津波などの災害時に金庫を流されないようにアンカーで固定した『タスカル金庫』は、東日本大震災の教訓から。
てこの原理で瓦礫や壊れた建物を動かすことができる『災害救助道具セット』など、これらのアイデアはほとんどが社長のアイデア。
「金庫があれば、被災後も立ち上がれる。

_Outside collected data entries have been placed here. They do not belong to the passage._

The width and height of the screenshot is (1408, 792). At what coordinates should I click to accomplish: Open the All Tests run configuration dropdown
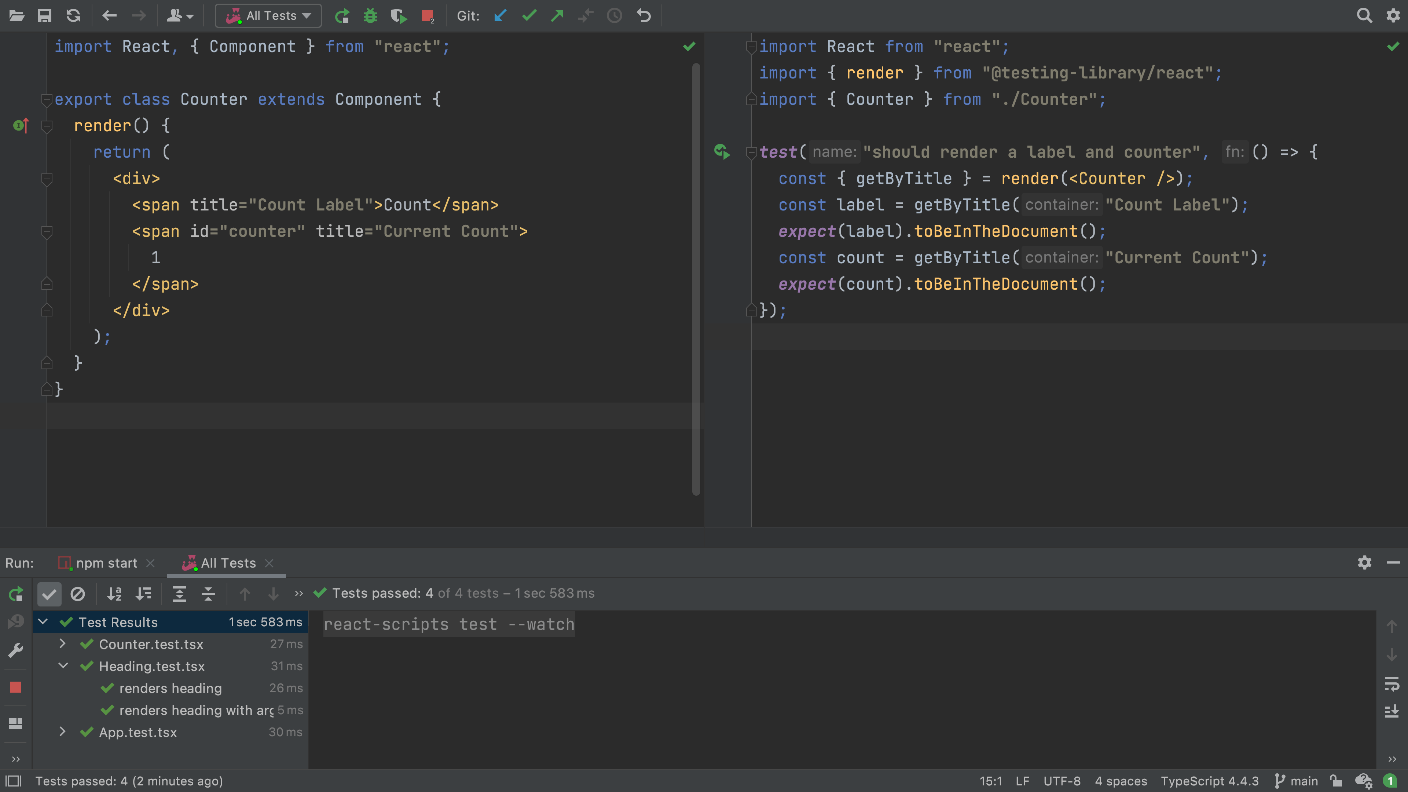(x=268, y=16)
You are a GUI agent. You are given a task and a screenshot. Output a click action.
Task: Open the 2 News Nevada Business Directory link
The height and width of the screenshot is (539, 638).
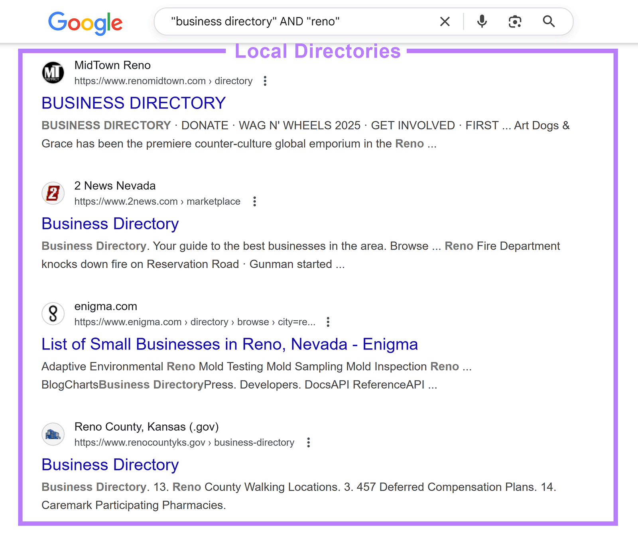[110, 223]
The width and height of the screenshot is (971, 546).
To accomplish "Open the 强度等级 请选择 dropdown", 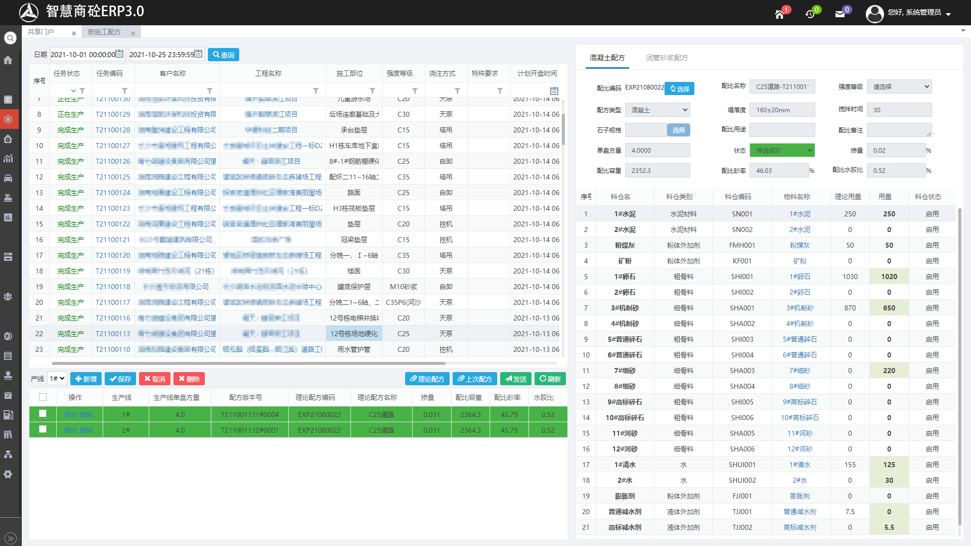I will pyautogui.click(x=899, y=86).
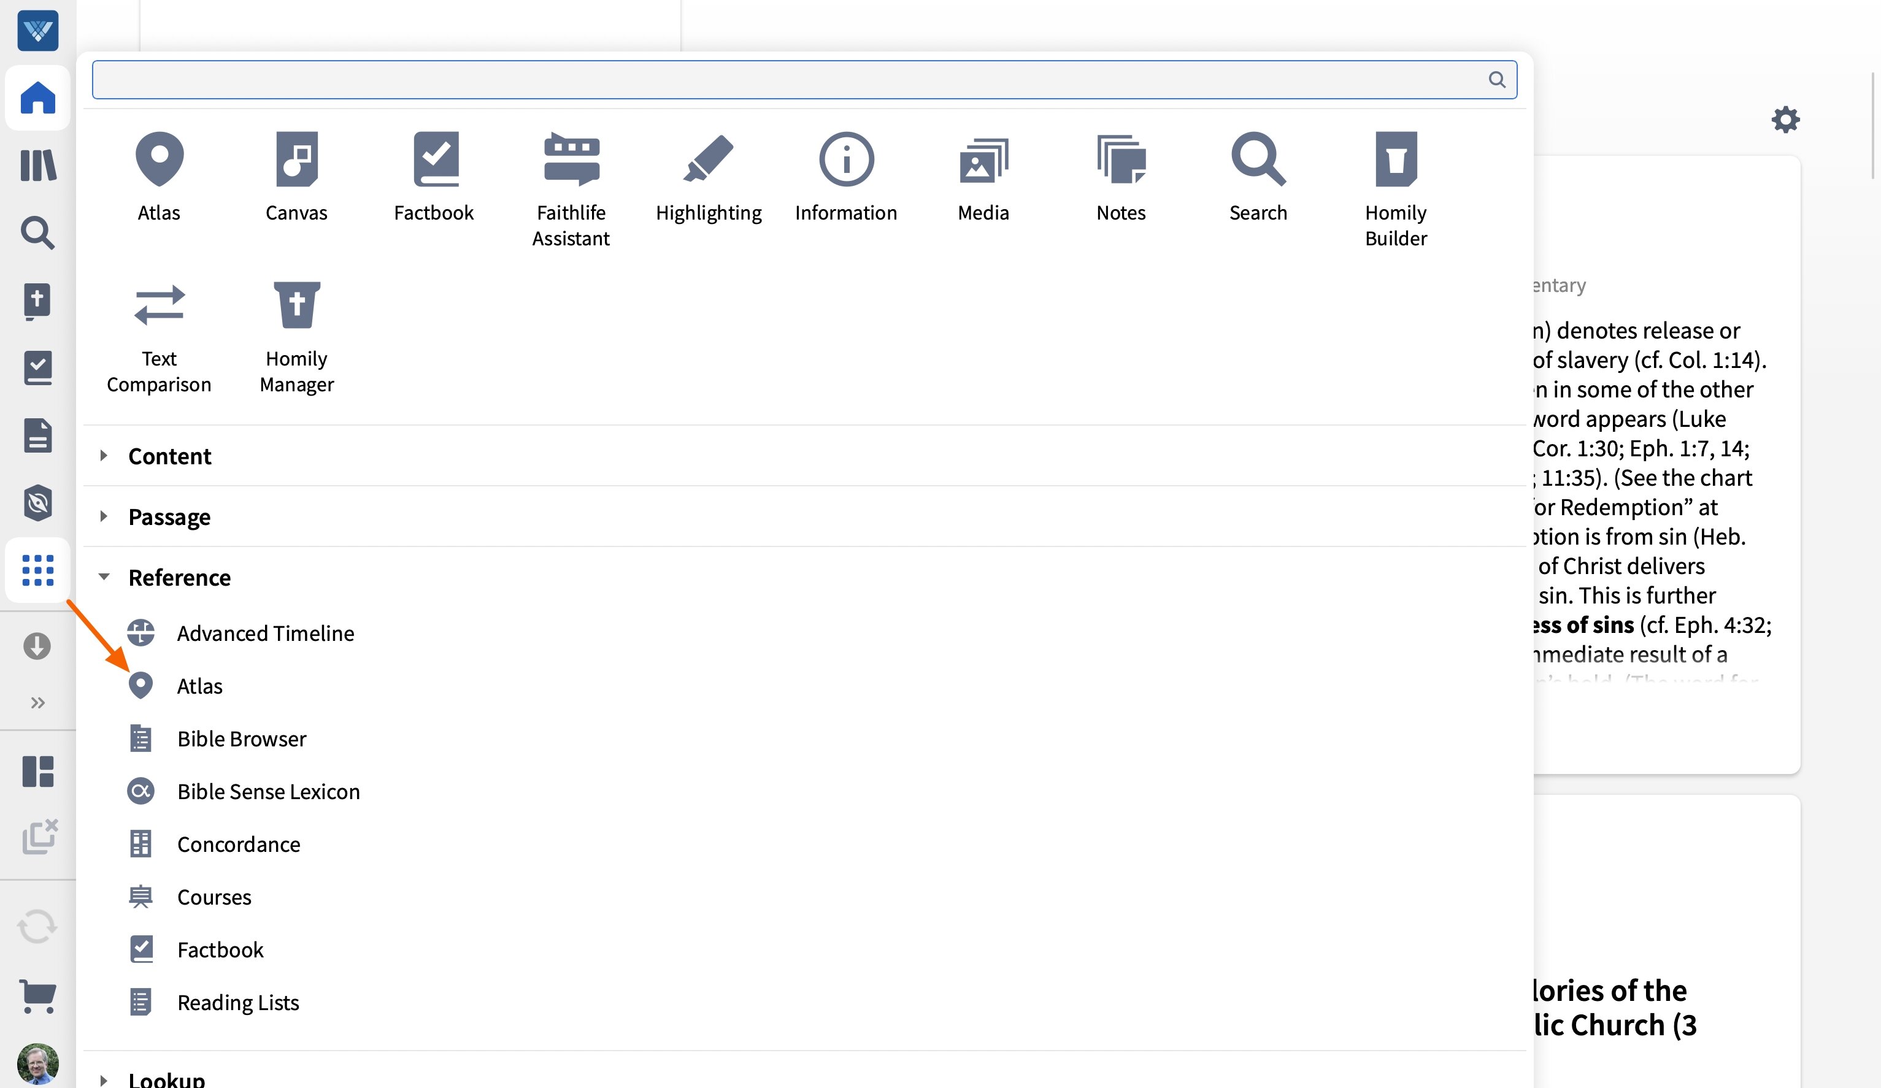This screenshot has width=1881, height=1088.
Task: Open the Homily Builder
Action: [x=1396, y=187]
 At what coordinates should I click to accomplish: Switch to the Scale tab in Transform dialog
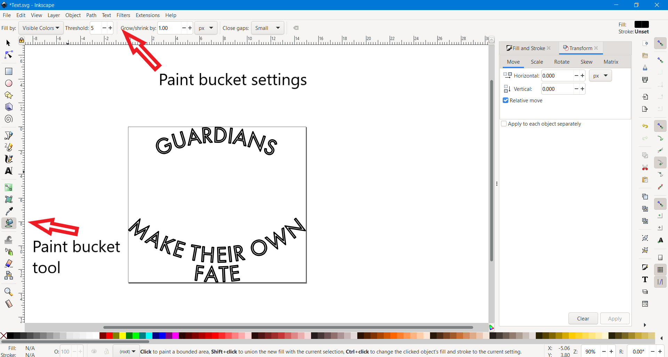(x=537, y=62)
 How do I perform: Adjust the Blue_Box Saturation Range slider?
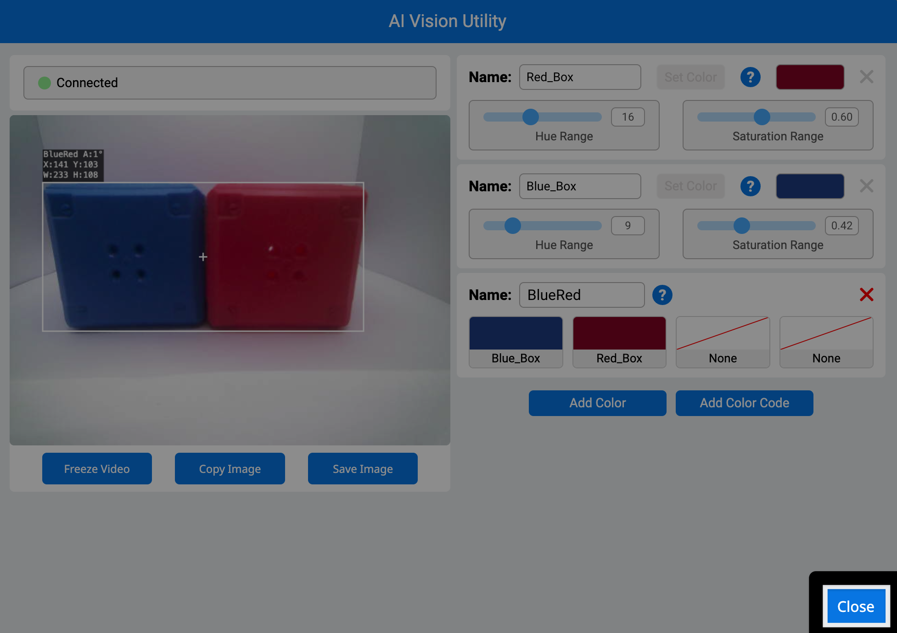pyautogui.click(x=742, y=226)
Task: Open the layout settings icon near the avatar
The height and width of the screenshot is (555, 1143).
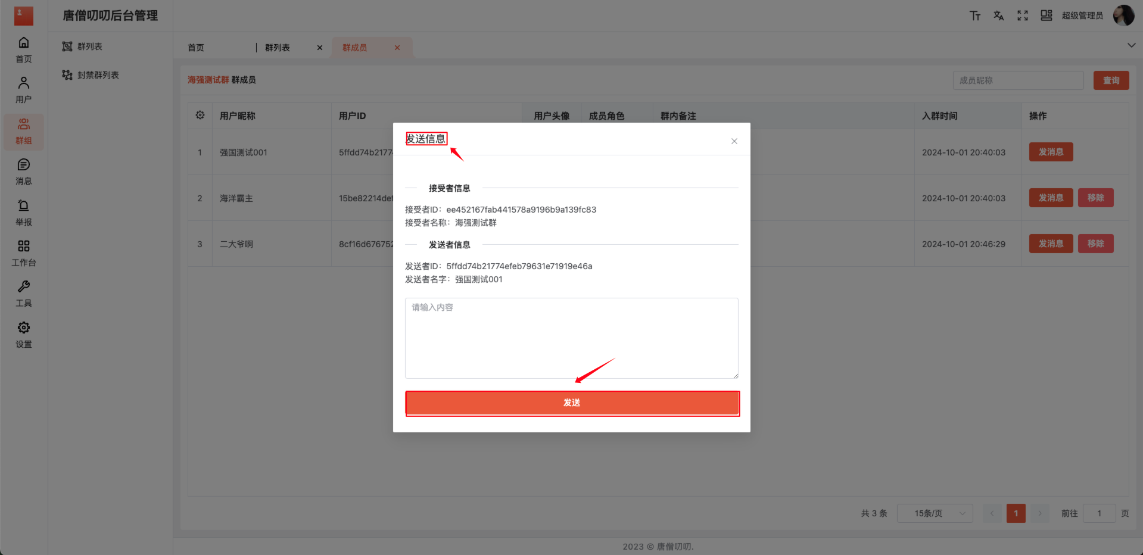Action: click(1046, 15)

『災害救助道具セット』は人助けができる」

藤原社長はさらに地球を相手に対策を練っているとか…。
「富士山の爆発ですね。
水蒸気爆発はパイプを打ち込んで水蒸気を逃してあげる。
お湯を沸かしているお鍋でいうと蓋に穴が空いている状態にしてあげる。
マグマは地中20kmにあります。
地上に吹き出す手前にマグマの溜まり場を作って、そこから駿河湾へ逃がす。
地層を調べていくとどこから吹き出すかは学問的に大体分かるんですよ」
あの美しい富士山をどうやって守るかを本気で考えていらっしゃいます。

「大学の先生はものすごく知識をもっていらっしゃいます。
ただ現場なら負けんぞと思っています(笑)
理論が先にいくと動きが制限されるのでね」

笑顔の奥に現場へのこだわりと、柔軟な発想から生まれるアイデアへの自信がうかがえる藤原社長。
ナニワのエジソンは、人のため、そして明日のために、今日も地球のことを考えます。

竹原編集長のひとこと

まさに備えあれば憂いなし。
地球を相手に人ができることを常に考えていらっしゃいます。
この一貫した想いが素晴らしいですね。